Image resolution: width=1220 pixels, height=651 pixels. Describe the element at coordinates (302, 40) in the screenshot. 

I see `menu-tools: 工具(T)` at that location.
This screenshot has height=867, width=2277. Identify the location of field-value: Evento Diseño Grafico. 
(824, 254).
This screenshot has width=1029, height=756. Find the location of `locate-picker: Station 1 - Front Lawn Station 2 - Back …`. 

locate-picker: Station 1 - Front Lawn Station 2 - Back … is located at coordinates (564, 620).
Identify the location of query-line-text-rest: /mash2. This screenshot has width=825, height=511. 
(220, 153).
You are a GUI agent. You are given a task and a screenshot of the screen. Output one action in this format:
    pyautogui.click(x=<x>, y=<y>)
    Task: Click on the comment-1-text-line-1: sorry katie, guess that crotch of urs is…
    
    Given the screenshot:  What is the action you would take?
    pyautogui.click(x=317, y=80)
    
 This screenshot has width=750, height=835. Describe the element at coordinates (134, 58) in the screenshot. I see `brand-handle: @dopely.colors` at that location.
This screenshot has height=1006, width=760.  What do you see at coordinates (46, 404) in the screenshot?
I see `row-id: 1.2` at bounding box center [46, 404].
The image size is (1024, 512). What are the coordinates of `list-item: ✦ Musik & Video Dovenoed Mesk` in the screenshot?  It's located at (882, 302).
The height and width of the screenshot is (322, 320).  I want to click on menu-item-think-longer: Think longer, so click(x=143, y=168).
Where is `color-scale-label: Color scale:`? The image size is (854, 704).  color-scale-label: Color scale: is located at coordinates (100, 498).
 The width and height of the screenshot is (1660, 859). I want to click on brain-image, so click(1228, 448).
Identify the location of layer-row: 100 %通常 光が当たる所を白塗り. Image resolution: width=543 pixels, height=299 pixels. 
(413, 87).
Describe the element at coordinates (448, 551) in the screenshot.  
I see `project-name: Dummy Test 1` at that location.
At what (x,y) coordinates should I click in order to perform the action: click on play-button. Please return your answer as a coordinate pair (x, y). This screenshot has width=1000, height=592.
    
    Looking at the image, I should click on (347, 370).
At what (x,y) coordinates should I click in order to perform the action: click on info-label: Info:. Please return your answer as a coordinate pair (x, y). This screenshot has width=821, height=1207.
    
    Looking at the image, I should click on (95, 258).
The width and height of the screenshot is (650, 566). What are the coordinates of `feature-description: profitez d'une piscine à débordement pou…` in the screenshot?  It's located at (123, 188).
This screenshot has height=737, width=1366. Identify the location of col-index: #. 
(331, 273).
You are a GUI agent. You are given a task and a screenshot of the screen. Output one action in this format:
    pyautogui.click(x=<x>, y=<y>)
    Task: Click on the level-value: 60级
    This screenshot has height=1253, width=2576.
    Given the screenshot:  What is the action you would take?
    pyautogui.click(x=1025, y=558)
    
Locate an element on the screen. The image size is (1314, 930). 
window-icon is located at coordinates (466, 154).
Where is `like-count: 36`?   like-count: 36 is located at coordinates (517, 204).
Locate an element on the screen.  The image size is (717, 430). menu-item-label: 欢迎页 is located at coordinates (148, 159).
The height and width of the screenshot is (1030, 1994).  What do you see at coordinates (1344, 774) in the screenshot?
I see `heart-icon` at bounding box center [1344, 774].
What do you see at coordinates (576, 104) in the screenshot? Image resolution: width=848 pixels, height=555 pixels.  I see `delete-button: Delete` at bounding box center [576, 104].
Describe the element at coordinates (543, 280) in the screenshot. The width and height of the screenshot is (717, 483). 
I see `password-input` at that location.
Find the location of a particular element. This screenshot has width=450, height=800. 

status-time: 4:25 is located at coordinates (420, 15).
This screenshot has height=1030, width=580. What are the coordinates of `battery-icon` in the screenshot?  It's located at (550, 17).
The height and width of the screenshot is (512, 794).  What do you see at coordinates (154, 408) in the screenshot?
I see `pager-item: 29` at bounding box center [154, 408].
────────────────────
» **What you are asked to do**
Reproduce all of the records above word for word, without changing anything.

» **Output**
Image resolution: width=1220 pixels, height=651 pixels. Describe the element at coordinates (302, 40) in the screenshot. 

I see `menu-tools: 工具(T)` at that location.
This screenshot has height=867, width=2277. Identify the location of field-value: Evento Diseño Grafico. 
(824, 254).
This screenshot has width=1029, height=756. Find the location of `locate-picker: Station 1 - Front Lawn Station 2 - Back …`. 

locate-picker: Station 1 - Front Lawn Station 2 - Back … is located at coordinates (564, 620).
Identify the location of query-line-text-rest: /mash2. This screenshot has width=825, height=511. 
(220, 153).
You are a GUI agent. You are given a task and a screenshot of the screen. Output one action in this format:
    pyautogui.click(x=<x>, y=<y>)
    Task: Click on the comment-1-text-line-1: sorry katie, guess that crotch of urs is…
    
    Given the screenshot:  What is the action you would take?
    pyautogui.click(x=317, y=80)
    
 This screenshot has width=750, height=835. Describe the element at coordinates (134, 58) in the screenshot. I see `brand-handle: @dopely.colors` at that location.
This screenshot has height=1006, width=760.  What do you see at coordinates (46, 404) in the screenshot?
I see `row-id: 1.2` at bounding box center [46, 404].
The image size is (1024, 512). What are the coordinates of `list-item: ✦ Musik & Video Dovenoed Mesk` in the screenshot?  It's located at (882, 302).
The height and width of the screenshot is (322, 320).  I want to click on menu-item-think-longer: Think longer, so click(x=143, y=168).
Where is `color-scale-label: Color scale:`? The image size is (854, 704).  color-scale-label: Color scale: is located at coordinates (100, 498).
 The width and height of the screenshot is (1660, 859). I want to click on brain-image, so click(1228, 448).
Identify the location of layer-row: 100 %通常 光が当たる所を白塗り. Image resolution: width=543 pixels, height=299 pixels. 
(413, 87).
Describe the element at coordinates (448, 551) in the screenshot.  
I see `project-name: Dummy Test 1` at that location.
At what (x,y) coordinates should I click in order to perform the action: click on play-button. Please return your answer as a coordinate pair (x, y). This screenshot has width=1000, height=592.
    
    Looking at the image, I should click on (347, 370).
At what (x,y) coordinates should I click in order to perform the action: click on info-label: Info:. Please return your answer as a coordinate pair (x, y). This screenshot has width=821, height=1207.
    
    Looking at the image, I should click on (95, 258).
The width and height of the screenshot is (650, 566). What are the coordinates of `feature-description: profitez d'une piscine à débordement pou…` in the screenshot?  It's located at (123, 188).
This screenshot has height=737, width=1366. Identify the location of col-index: #. 
(331, 273).
You are a GUI agent. You are given a task and a screenshot of the screen. Output one action in this format:
    pyautogui.click(x=<x>, y=<y>)
    Task: Click on the level-value: 60级
    This screenshot has height=1253, width=2576.
    Given the screenshot:  What is the action you would take?
    pyautogui.click(x=1025, y=558)
    
Locate an element on the screen. The image size is (1314, 930). 
window-icon is located at coordinates (466, 154).
Where is `like-count: 36`?   like-count: 36 is located at coordinates (517, 204).
Locate an element on the screen.  The image size is (717, 430). menu-item-label: 欢迎页 is located at coordinates (148, 159).
The height and width of the screenshot is (1030, 1994).  What do you see at coordinates (1344, 774) in the screenshot?
I see `heart-icon` at bounding box center [1344, 774].
What do you see at coordinates (576, 104) in the screenshot? Image resolution: width=848 pixels, height=555 pixels.  I see `delete-button: Delete` at bounding box center [576, 104].
Describe the element at coordinates (543, 280) in the screenshot. The width and height of the screenshot is (717, 483). 
I see `password-input` at that location.
Find the location of a particular element. This screenshot has width=450, height=800. 

status-time: 4:25 is located at coordinates (420, 15).
This screenshot has height=1030, width=580. What are the coordinates of `battery-icon` in the screenshot?  It's located at (550, 17).
The height and width of the screenshot is (512, 794).  What do you see at coordinates (154, 408) in the screenshot?
I see `pager-item: 29` at bounding box center [154, 408].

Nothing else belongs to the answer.